Document extract:
....................

Everyone can pay lip service to living wages
‘London’s “living wage” will rise by 25p to £8.55 an hour, Boris Johnson, the capital’s mayor said on Monday, as Labour was set to announce proposals to give businesses tax breaks for paying the wage.’
Financial Times, November 5
Living wage?
The minimum wage, £6.19 an hour for those 21 and over, is a legal obligation. The living wage, £8.55 an hour in London and £7.45 an hour elsewhere, is the result of a very successful publicity campaign and can count Ed Miliband and Boris Johnson among its advocates. There are no legal sanctions for paying less than the living wage, although Mr Miliband did announce plans to “name and shame” those companies who didn’t. Apparently that is helpful, because “name” rhymes with “shame”.
Why do campaigners say that you can’t live on the minimum wage?
Try living on £6.19 an hour and see how you get on.
For an economist you’re getting very high-minded all of a sudden.
I think it’s perfectly reasonable to point out that £6.19 an hour isn’t a lot of money. £8.55 an hour isn’t a lot of money, either, but a lot of people have to get by on less. Unfortunately we economists have to ask awkward questions – for instance, whether these campaigns are likely to help people without much income.
And are they?
There are two separate issues here. One is whether we should be relying on a public relations campaign instead of legislation. The second is what a good floor on wages might be.
Start with the PR.
Fine. Campaigns based on reputation have a singular advantage, which is that because compliance is voluntary, their costs are naturally kept in check. Companies value their reputations but not to the exclusion of everything else. An excessive minimum wage could put companies out of business; an excessive living wage will be ignored.
Sounds great.
It does, which is why so many politicians have paid lip service to the idea. It has something to appeal to everyone from the Marxists to the libertarians.
And it will save money for the Treasury – we’ll have to pay fewer tax credits.
The Treasury also profits when millionaires enjoy salary increases, so I am not sure why this is an interesting argument. Remember that tax credits were designed, in part, to address the following problem: some workers, perhaps because of childcare costs, need chunky wages to tempt them into the labour market, but they lack the skills to command those wages. Saying the living wage would save money on tax credits seems to just assume away that problem.
Fine. Are there any downsides to a reputation-based campaign?

....................

Stored data:
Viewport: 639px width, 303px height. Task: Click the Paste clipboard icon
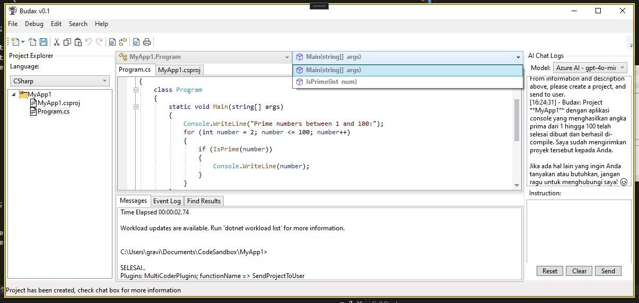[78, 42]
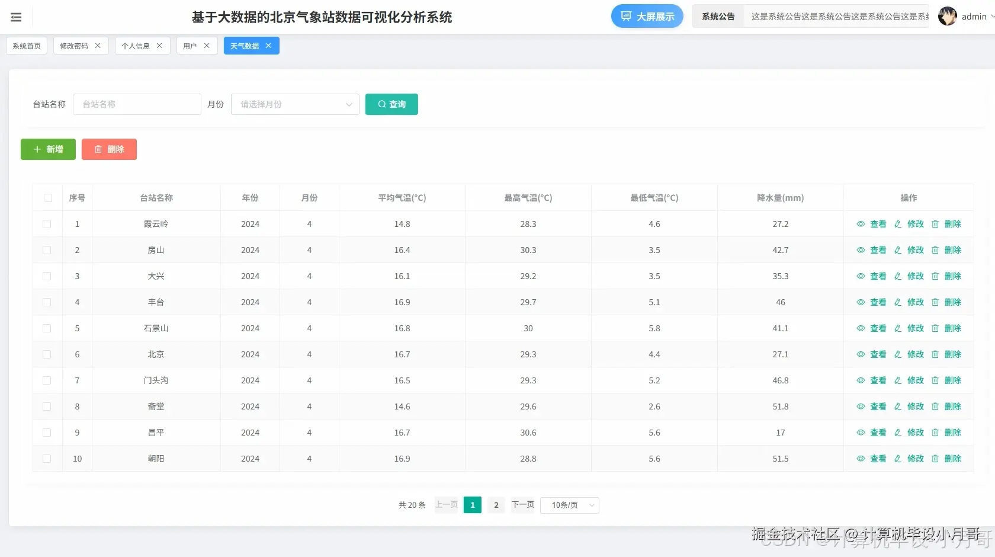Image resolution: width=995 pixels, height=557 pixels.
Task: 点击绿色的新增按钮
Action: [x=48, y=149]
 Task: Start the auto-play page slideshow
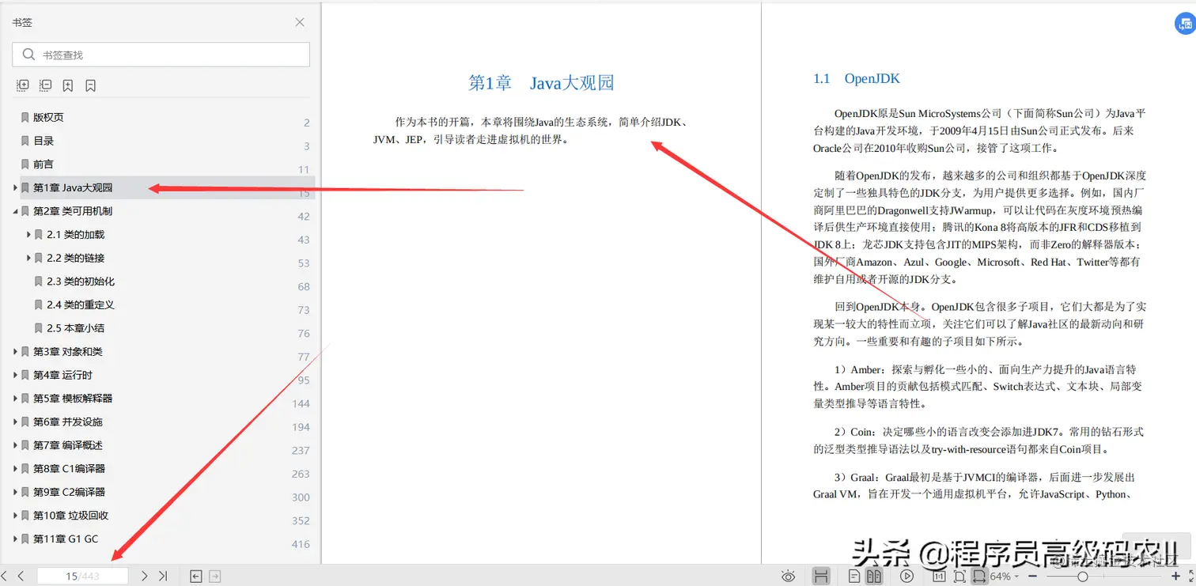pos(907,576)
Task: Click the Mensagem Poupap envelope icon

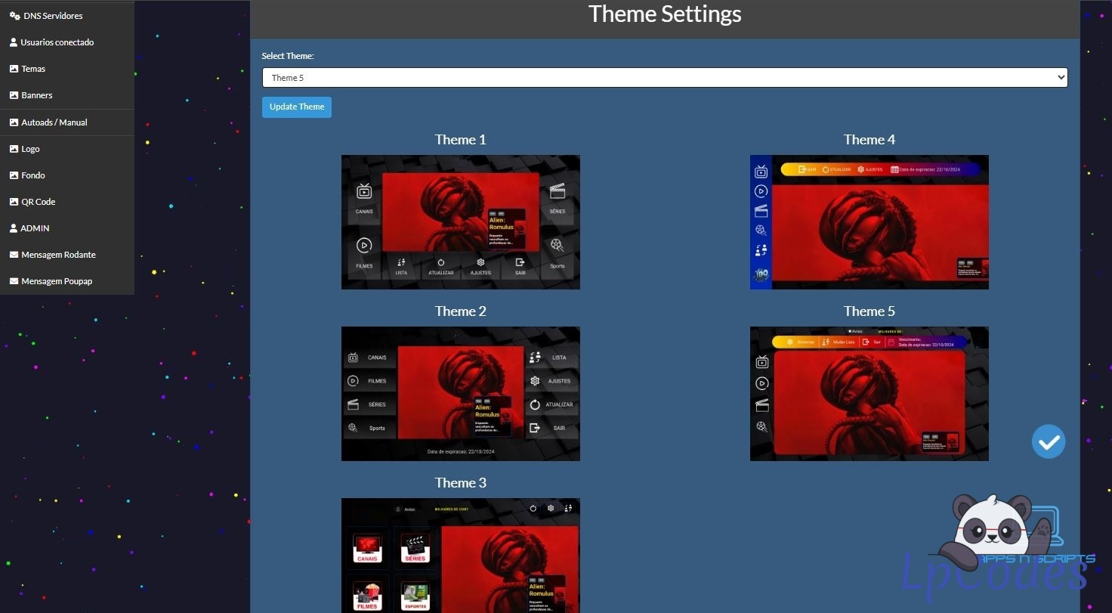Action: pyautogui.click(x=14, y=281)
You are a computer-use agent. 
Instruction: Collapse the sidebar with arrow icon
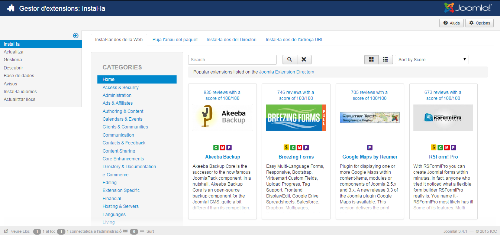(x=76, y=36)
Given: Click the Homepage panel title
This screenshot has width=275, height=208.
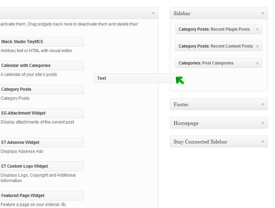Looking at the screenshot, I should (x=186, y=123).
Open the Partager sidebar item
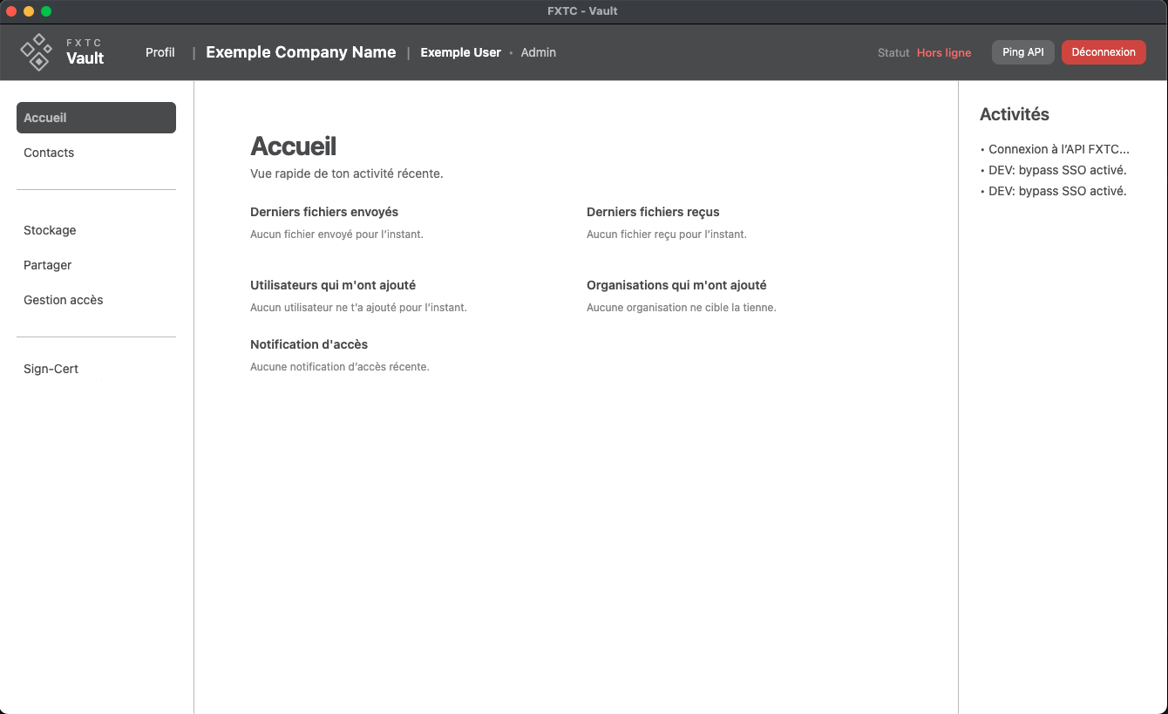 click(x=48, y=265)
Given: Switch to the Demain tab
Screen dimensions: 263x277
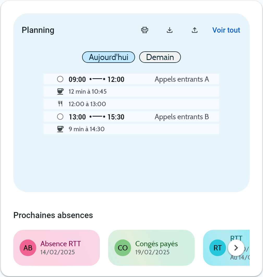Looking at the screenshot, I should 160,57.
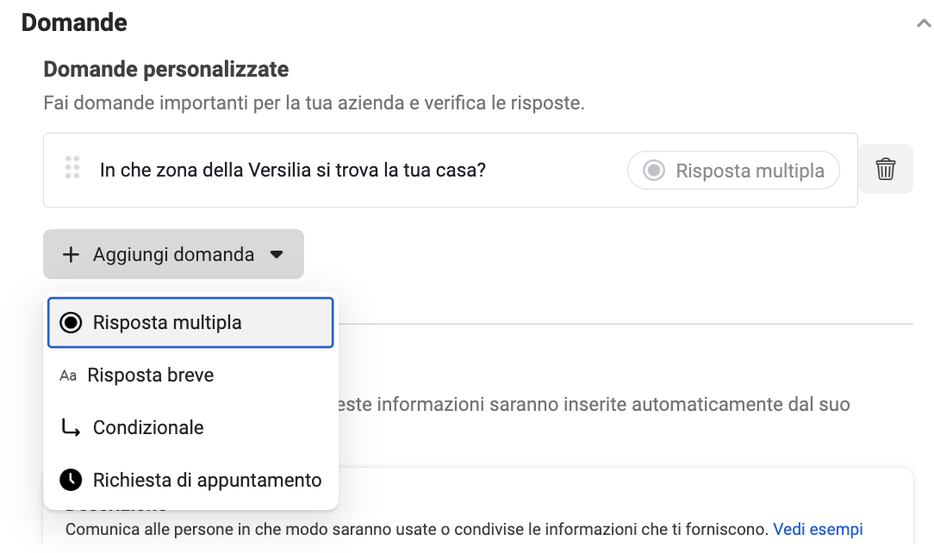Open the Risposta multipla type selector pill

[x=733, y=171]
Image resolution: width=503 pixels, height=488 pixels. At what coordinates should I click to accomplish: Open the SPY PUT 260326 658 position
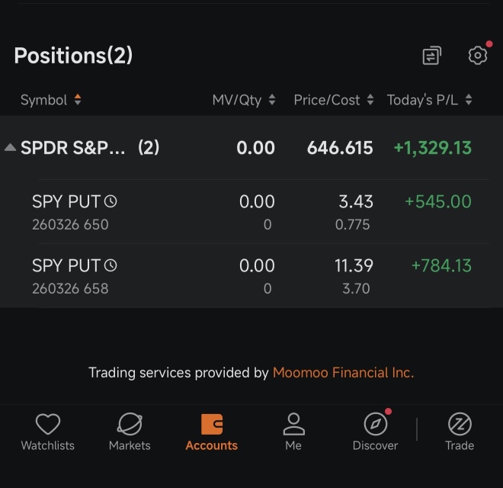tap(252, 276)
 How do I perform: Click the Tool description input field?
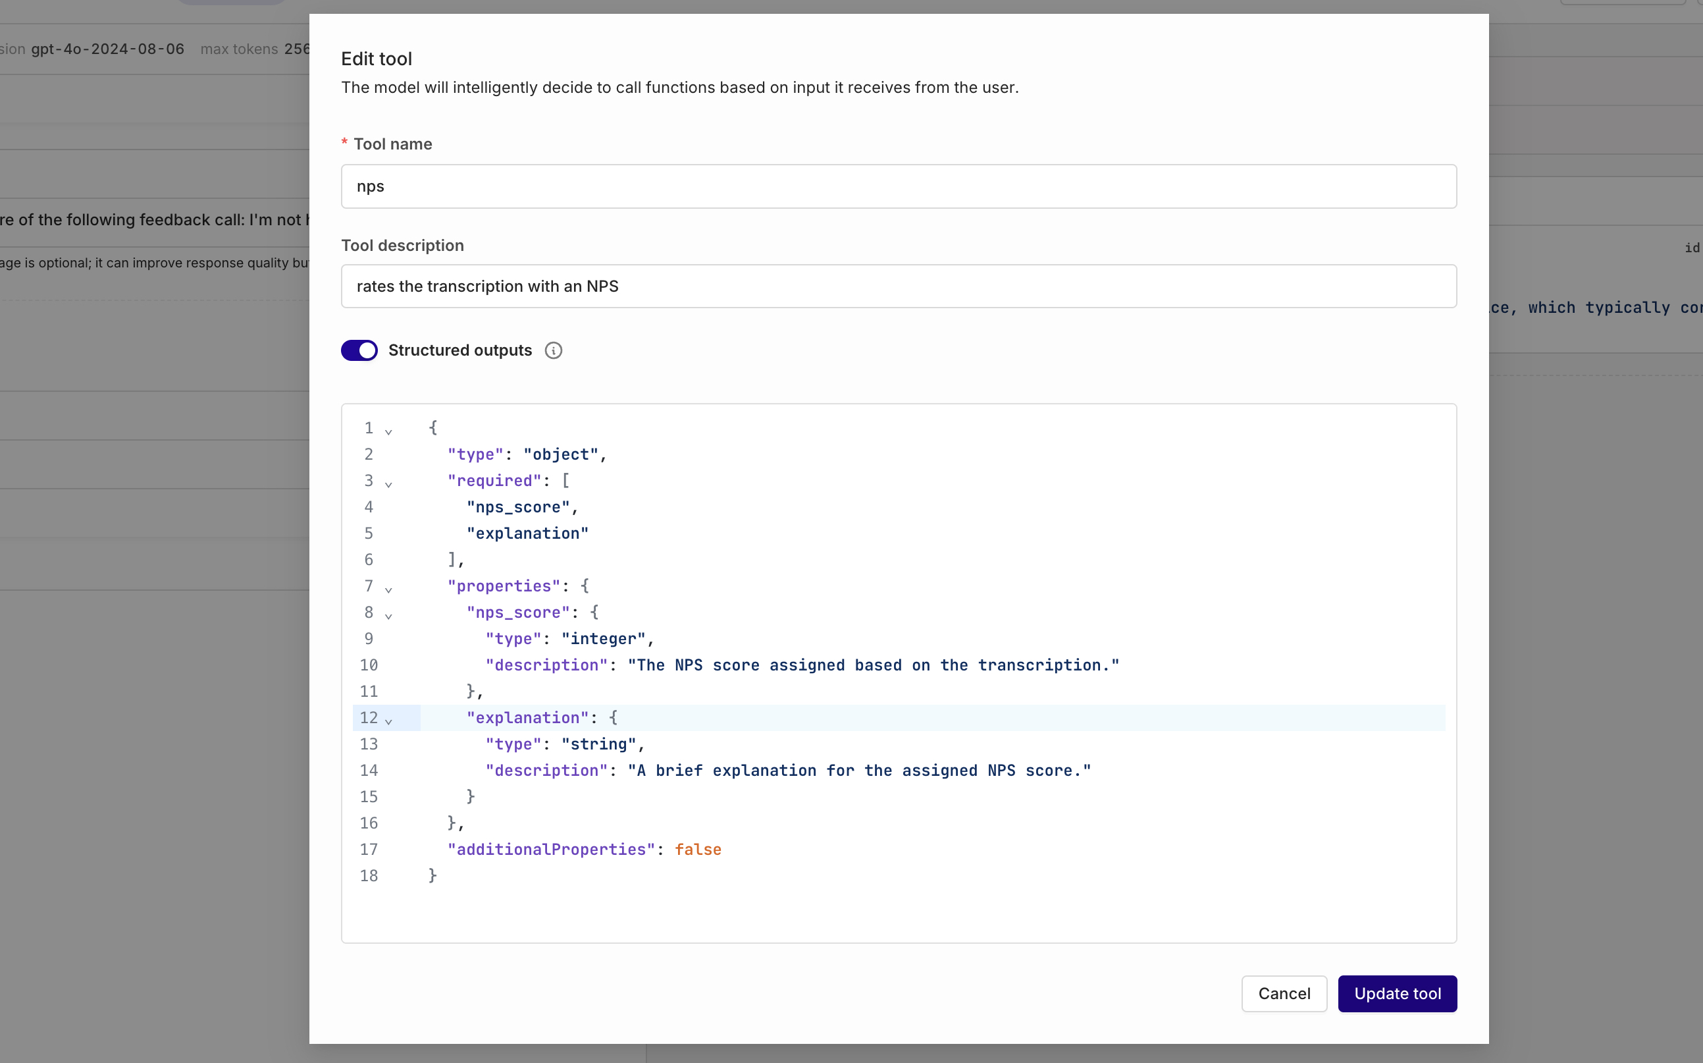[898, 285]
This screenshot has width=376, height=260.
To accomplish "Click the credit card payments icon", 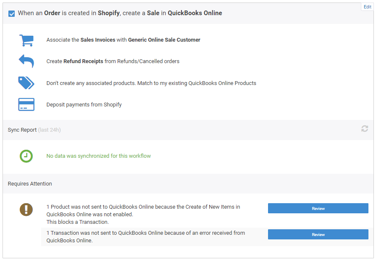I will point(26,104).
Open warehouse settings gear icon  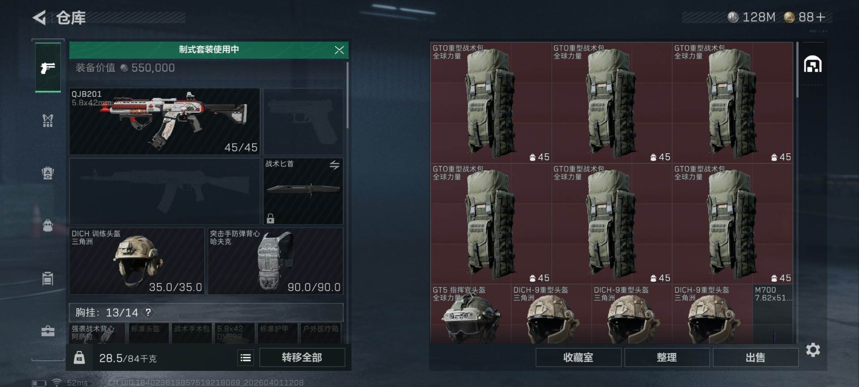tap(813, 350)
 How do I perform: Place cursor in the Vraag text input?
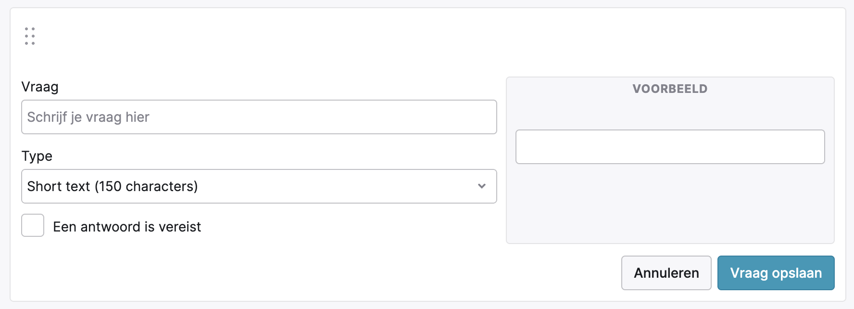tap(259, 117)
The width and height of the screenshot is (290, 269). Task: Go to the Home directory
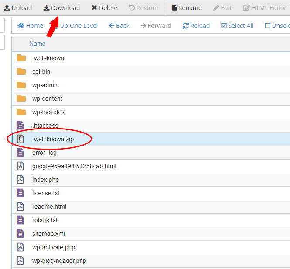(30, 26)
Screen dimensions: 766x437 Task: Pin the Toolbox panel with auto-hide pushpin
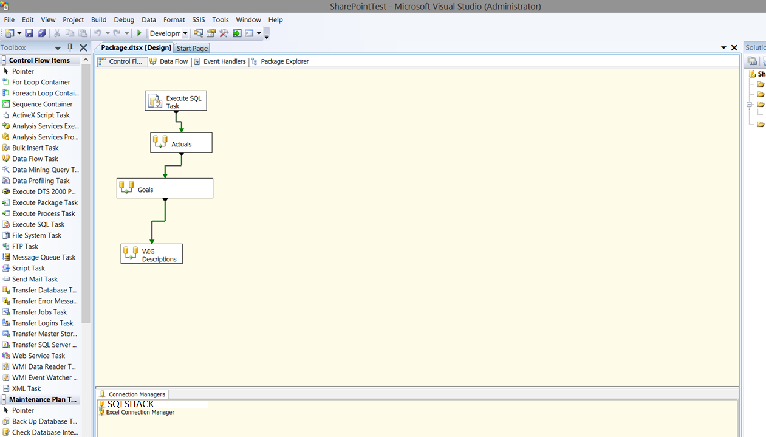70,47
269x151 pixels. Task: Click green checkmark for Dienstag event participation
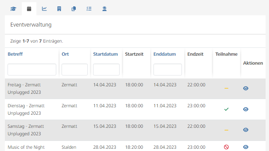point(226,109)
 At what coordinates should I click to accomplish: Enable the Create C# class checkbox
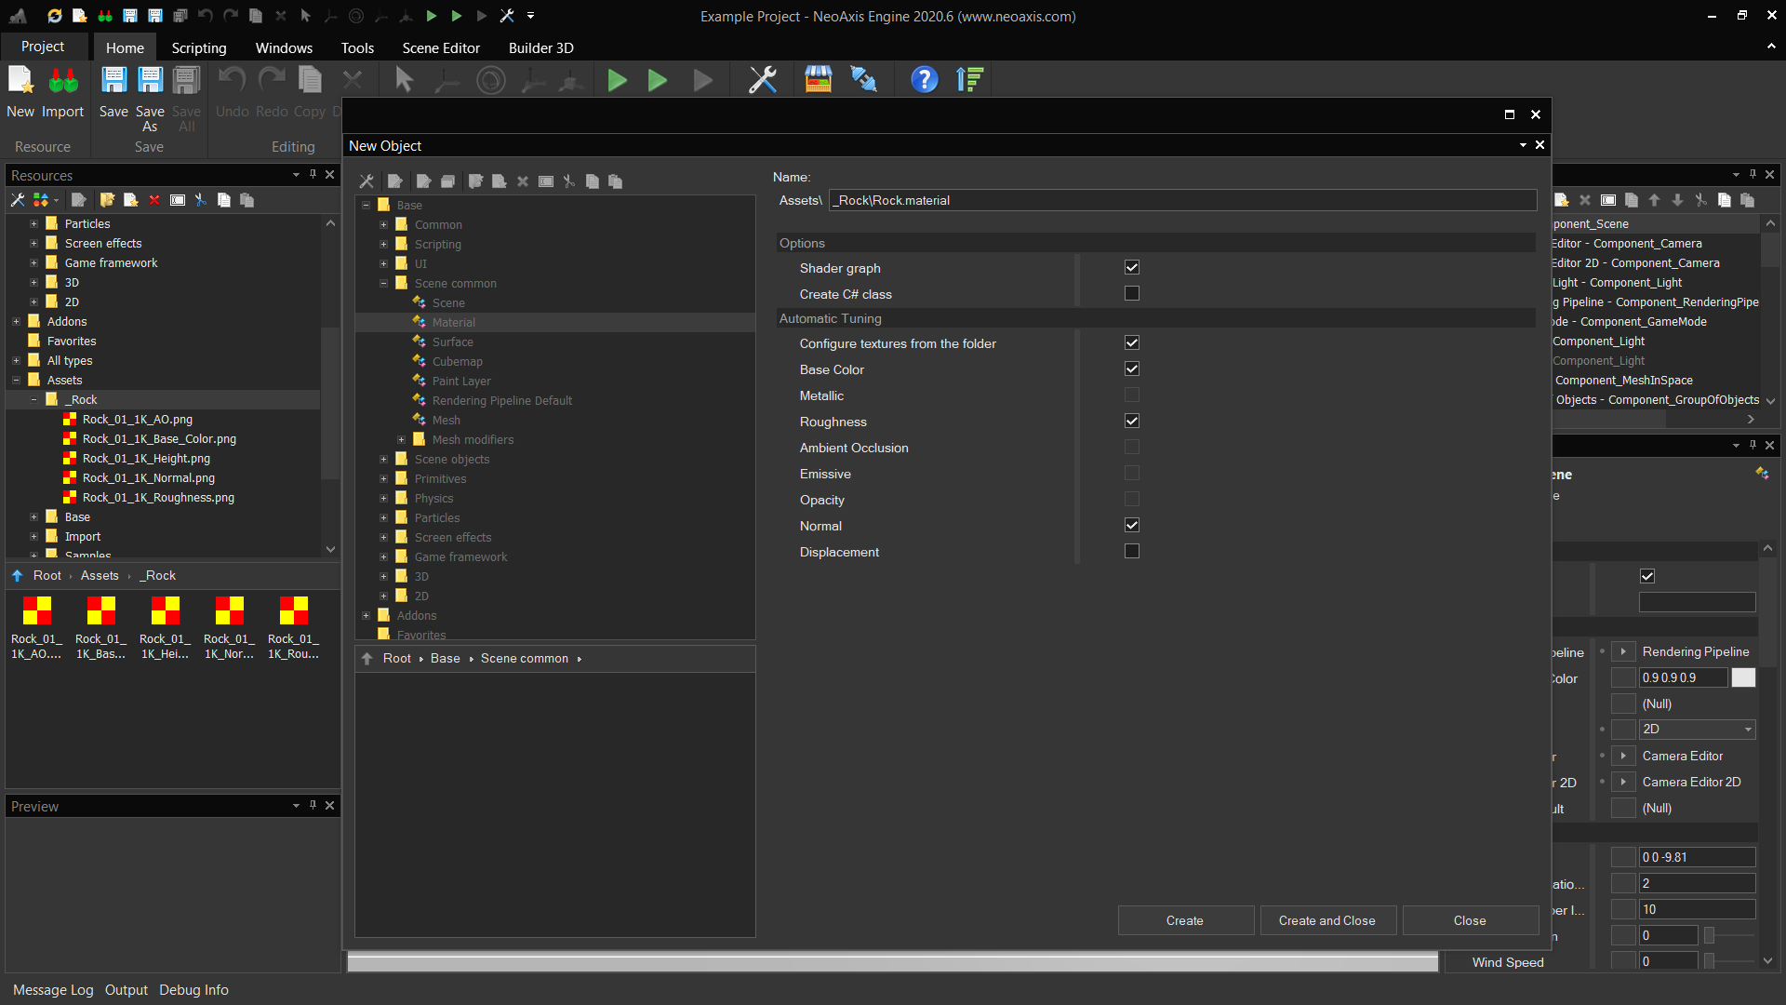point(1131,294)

....................

Required actions:
1: According to the column on living wages, what is the living wage outside London?
2: Reproduce everything in the records from the line containing "How do I perform: Place" down to the end of the records, without the pictures.

Task-by-task solutions:
1: £7.45 an hour.

2:
 How do I perform: Place cursor in the Vraag text input?
tap(259, 117)
The width and height of the screenshot is (290, 269). Task: Go to the Home directory
(30, 26)
Screen dimensions: 766x437 Task: Pin the Toolbox panel with auto-hide pushpin
70,47
269x151 pixels. Task: Click green checkmark for Dienstag event participation
point(226,109)
 At what coordinates should I click to accomplish: Enable the Create C# class checkbox
point(1131,294)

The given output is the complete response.